Richmond Wharf & Dock Co. v. Blake

185 P. 184 | Cal. | 1919

Plaintiff, as assignee of one A.S. Macdonald, sued for the value of the use of certain real property. There were five defendants, as indicated by the title of the cause. Judgment was recovered against Anson S. Blake, San Pablo Quarry Company, and San Francisco Quarries Company for $6,809.12 as the value of the use of said land. It was adjudged that plaintiff take nothing by the action from either of the other two defendants. The three defendants against whom the judgment was given have appealed, but the appeal which we are now considering is that of the quarry companies. The appeal of Anson S. Blake is separate from this and will be separately determined.

The land, occupation of which is involved in this action, is a portion of lot No. 16, in section No. 16, township 1 north of range 5 west, Mount Diablo base and meridian, and being a tract of tide-land in the bay of San Francisco. Compensation was also demanded for the use of a wharf and the approach thereto situated upon said land.

Appellants, by their answers, denied that plaintiff owned the land and improvements described in the complaint. They denied that they occupied the designated premises except that the San Francisco Quarries Company, as tenant of the San *456 Pablo Quarry Company, and by virtue of the right of said San Pablo Quarry Company, as littoral owner of the upland lying adjacent to the bay of San Francisco, to build a wharf out to navigable water, did occupy the wharf and use the approach thereto. The appellants also denied that such use or occupation was with the acquiescence or permission or sufferance of the plaintiff or any of its predecessors in interest. The court found that San Pablo Quarry Company did not construct or occupy the wharf in the exercise of any asserted right as owner of the upland, but only by reason and under authority of a contract between A.S. Macdonald and Anson S. Blake, dated August 3, 1906. This finding is supported by the evidence.

It was found by the superior court that appellants occupied the premises during the term for which compensation is demanded with the acquiescence, permission, and sufferance of plaintiff and its predecessors in interest. Appellants insist that this finding is without sufficient support in the evidence — a contention which we shall proceed to examine.

The contract between Macdonald and Blake authorized the latter to occupy the land for a period of five years from August 3, 1906. Blake promised to do certain work on the property, including the construction of a sea-wall and other important improvements. In compensation for such work Macdonald was to convey to Blake an undivided one-half interest in the land after it should have been filled and walled and was to allow Blake to occupy, rent free, such part of the land as might be required for the prosecution of the work, during the five years of the life of the agreement. As further consideration Macdonald was to permit San Pablo Quarry Company to build and occupy a wharf upon the southerly portion of the property, rent free, during the life of the agreement. San Pablo Quarry Company, however, might sublet the wharf, with consent of all parties to the contract, but in the event of such subletting one-half of the rent was to be paid to Macdonald, the owner of the land. San Pablo Quarry Company did build the wharf and sublet it to San Francisco Quarries Company, becoming bound thereby to pay one-half of the rental to Macdonald. [1] There was privity of contract between Macdonald and San Pablo Quarry Company from the time the latter accepted the consideration moving to it under the contract. That company and the sublessee were *457 in possession of the property so demised when Blake's five-year contract expired August 2, 1911, and they continued to occupy the premises from August 3, 1911, until July 23, 1913.

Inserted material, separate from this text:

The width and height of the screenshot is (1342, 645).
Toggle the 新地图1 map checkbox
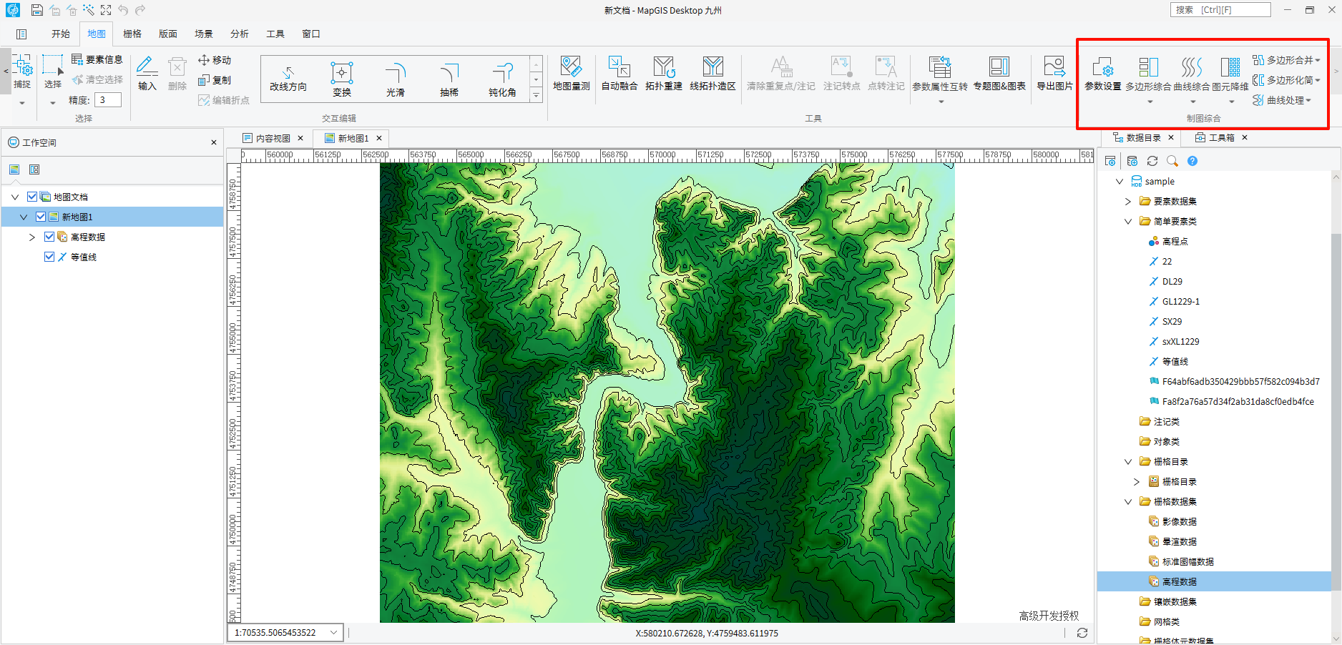(x=41, y=217)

It is contended by appellants that because Macdonald, after the holding over of appellants, never by contract changed this tenancy by sufferance into a tenancy at will upon like terms with the original tenancy, the land owner cannot sue for use and occupation but must sue for mesne profits. [2] Even if we concede that this is the doctrine prevailing in other jurisdictions, we are bound by positive statutes in California to hold that such an action as this will lie. There are two code sections which are applicable to the problem presented by this appeal. Section 1161 of the Code of Civil Procedure, so far as pertinent, is as follows:

"A tenant of real property, for a term less than life, is guilty of unlawful detainer:

"When he continues in possession, in person or by subtenant, of the property, or any part thereof, after the expiration of the term for which it is let to him, without the permission of his landlord, or the successor in estate of his landlord, if any there be. . . ."

Section 3334 of the Civil Code, in its material part, is as follows: "The detriment caused by the wrongful occupation of real property, . . . is deemed to be the value of the use of the property for the time of such occupation."

The complaint alleged that the occupancy of the premises was with the "acquiescence, permission, and sufferance of plaintiff and plaintiff's assignors and predecessors in interest." The court found this allegation to be true. In this the court erred, so far as the finding of "permission" is concerned, for, although it appears that Macdonald told Blake that he would not interfere with Blake or his business, and although it appears that Blake was president of the San Pablo Quarry Company, it was not shown that permission, if any was expressed by Macdonald's remark, was communicated to that corporation. [3] But the allegation of permission and the finding thereon were both unnecessary in a suit for the value of the use and occupation of the property. [4] A land owner, who brings a suit for the use and occupation of his property, need only allege his ownership of the land; occupation of said land by defendant; the reasonable value of the use of the property for the period of occupation; *458 and that such sum is unpaid. If demurrer for uncertainty were based upon the failure of the pleading to indicate whether the occupation was with or without the plaintiff's permission, such demurrer would be properly overruled because the liability would be the same in either event. As this idea was well expressed by counsel for respondent in one of the briefs "the gravamen of the action and the measure of recovery are precisely the same in tort as in contract." [5] Conceding that plaintiff's action erroneously sounded in contract but the proof was of use and occupation without contract, the substance of the contention and the measure of the amount of property recoverable were essentially the same, and it would be a manifest injustice to reverse the cause because of error in procedure. Section 4 1/2 of article VI of the constitution of California would be properly applicable to the judgment in this case.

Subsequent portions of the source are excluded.